• **GECITEERDE TEKST**
******************************

Op het tabblad Verbinding kunt u aangeven hoe verbinding moet worden gemaakt met gegevens met behulp van een OLE DB-provider.
Het tabblad Verbinding van het dialoogvenster Eigenschappen van gegevenskoppeling is providerspecifiek en bevat alleen de verbindingseigenschappen die voor een geselecteerde OLE DB-provider zijn vereist. In de verbindingseigenschappen kunt u aangeven waar de gegevens zich bevinden en hoe er verbinding mee moet worden gemaakt. Raadpleeg de documentatie bij elke specifieke OLE DB-provider voor meer informatie.
In de volgende tabel worden de meeste verbindingsopties beschreven.

******************************

• **OVERZICHT GEGEVENS**
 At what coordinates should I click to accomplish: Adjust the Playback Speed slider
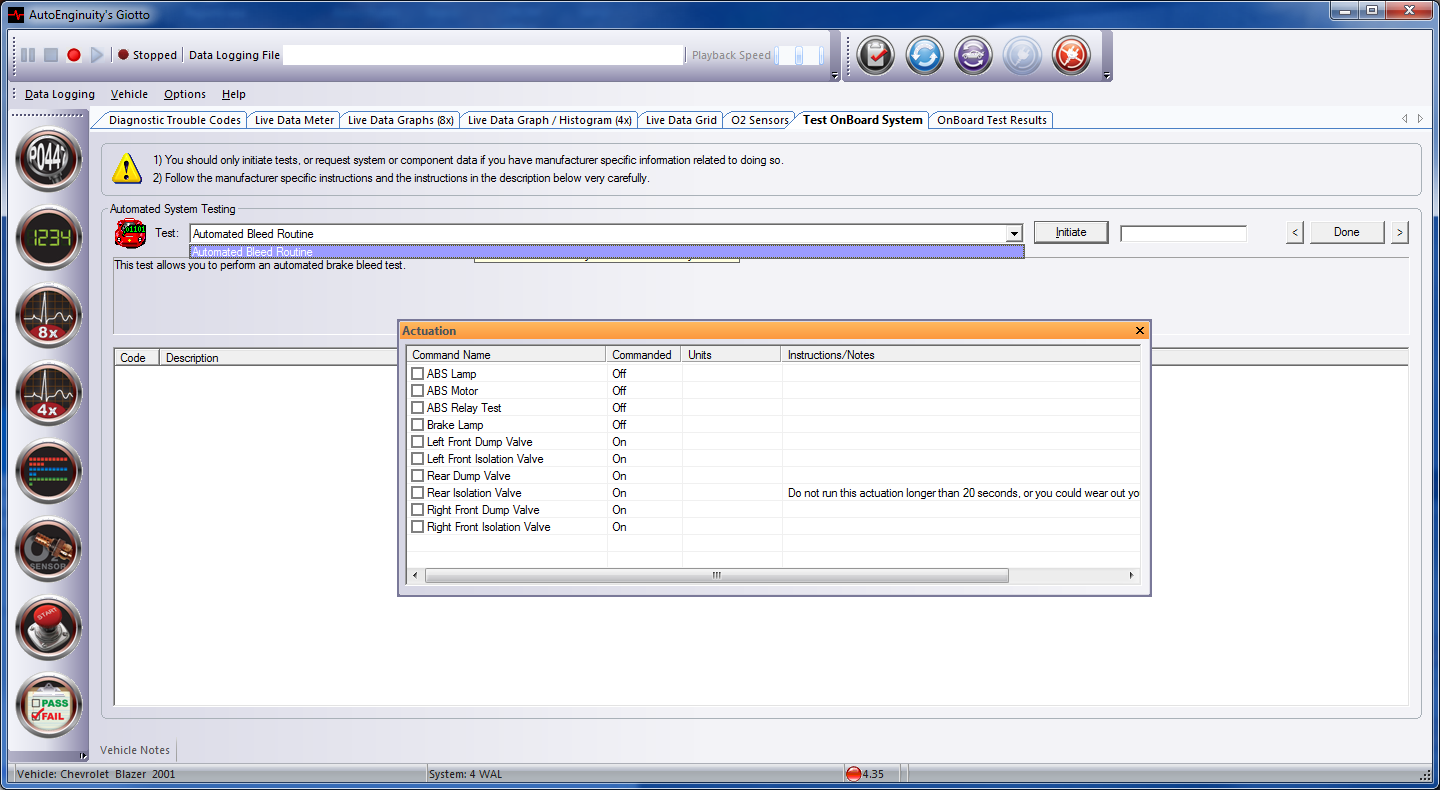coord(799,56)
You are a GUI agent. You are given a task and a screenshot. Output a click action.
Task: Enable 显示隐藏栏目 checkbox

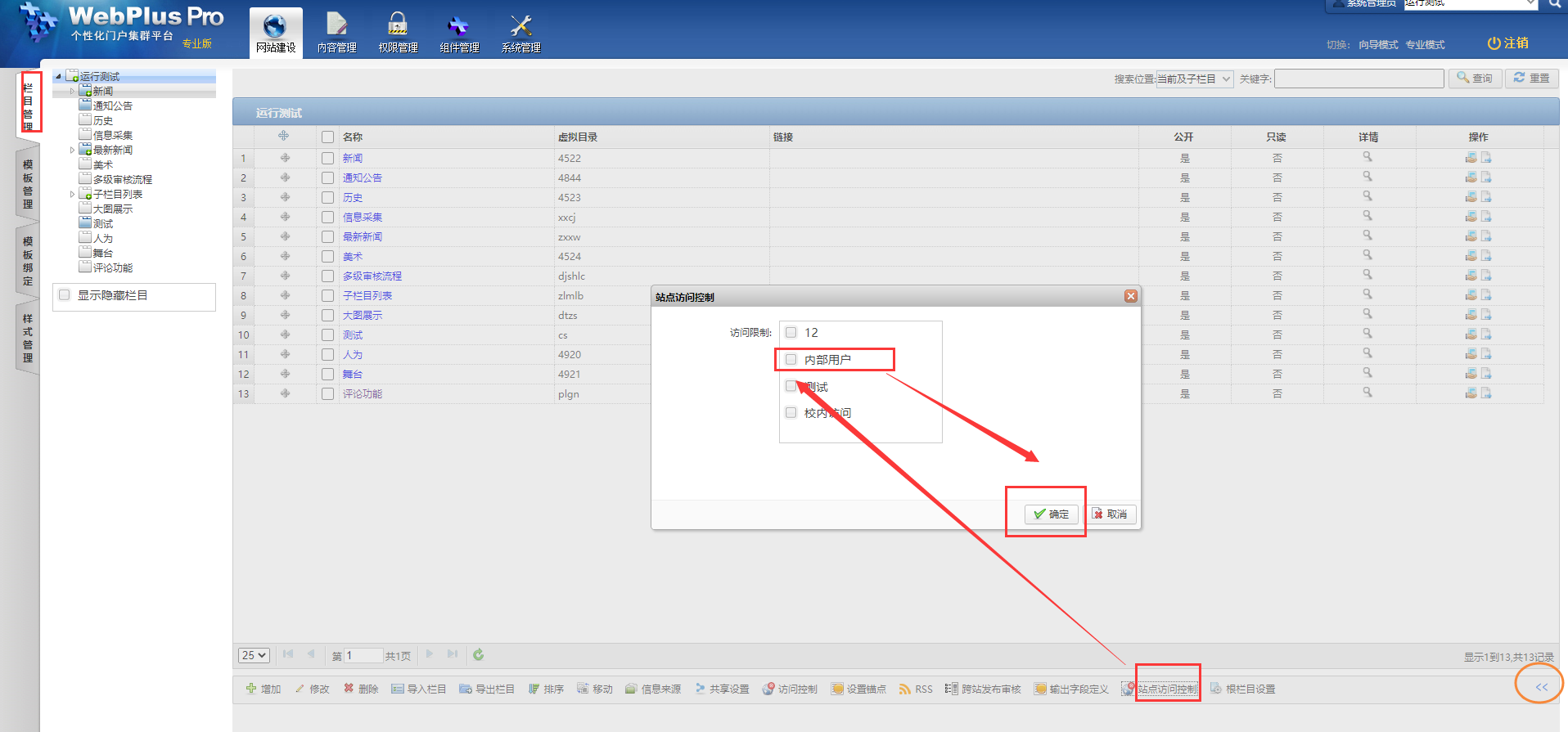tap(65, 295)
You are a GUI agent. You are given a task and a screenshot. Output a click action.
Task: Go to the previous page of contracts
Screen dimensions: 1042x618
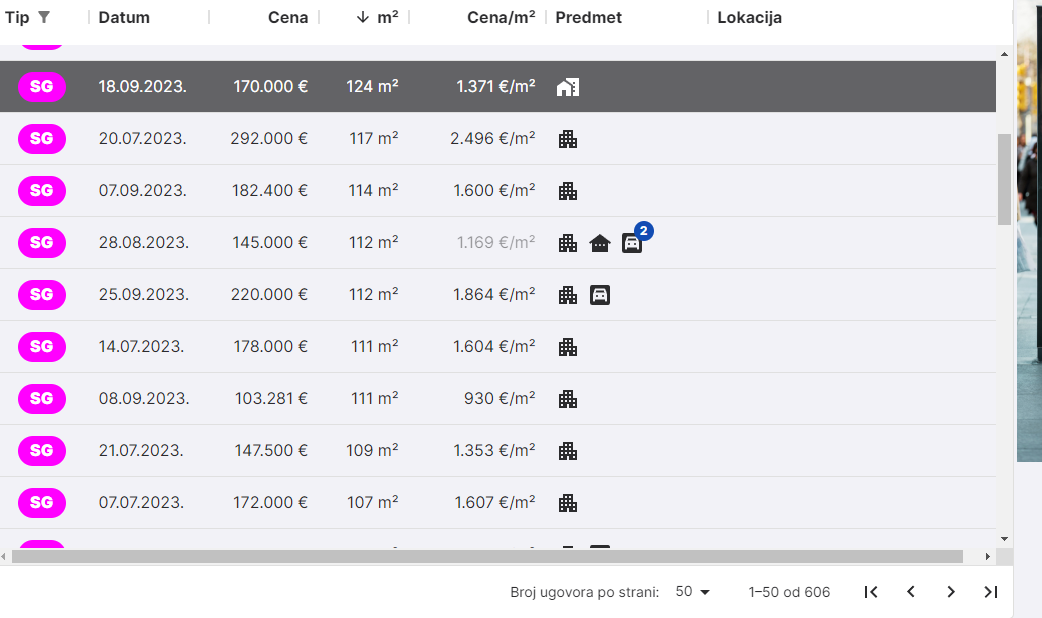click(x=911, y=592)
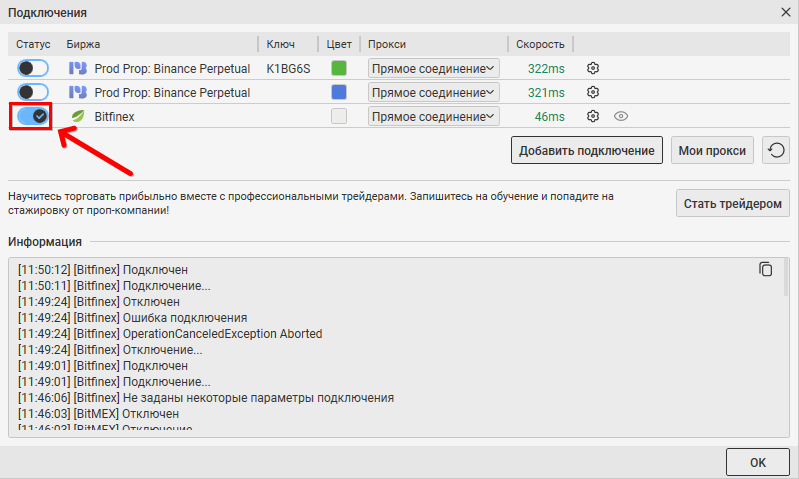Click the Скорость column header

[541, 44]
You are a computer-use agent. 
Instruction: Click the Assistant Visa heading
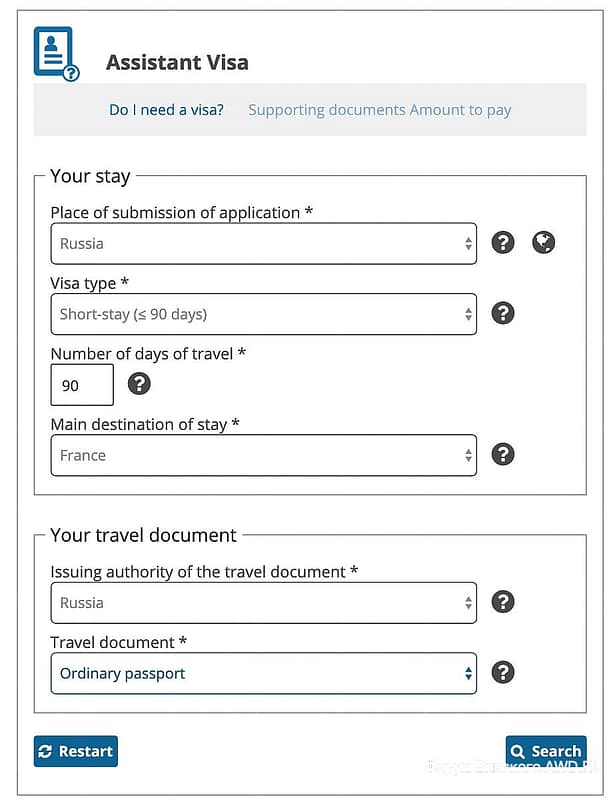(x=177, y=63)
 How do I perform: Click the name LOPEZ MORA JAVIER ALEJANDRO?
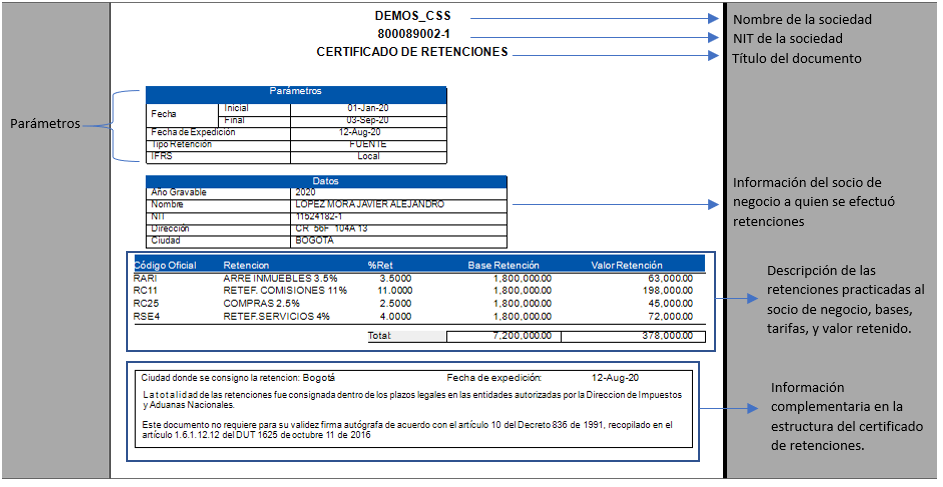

******************************

• **OVER DEZE OPDRACHT**
Zet de alinea die begint met "Het tabblad Verbinding van het dialoogvenster" uit de tekst over het tabblad Verbinding om in een beknopte opsomming met de belangrijkste feiten.

• **UITGEWERKTE OPLOSSING**
- Het tabblad Verbinding van het dialoogvenster Eigenschappen van gegevenskoppeling is providerspecifiek.
- Het bevat alleen de verbindingseigenschappen die de geselecteerde OLE DB-provider vereist.
- Met deze eigenschappen geeft u aan waar de gegevens zich bevinden en hoe er verbinding mee wordt gemaakt.
- Meer informatie staat in de documentatie bij de specifieke OLE DB-provider.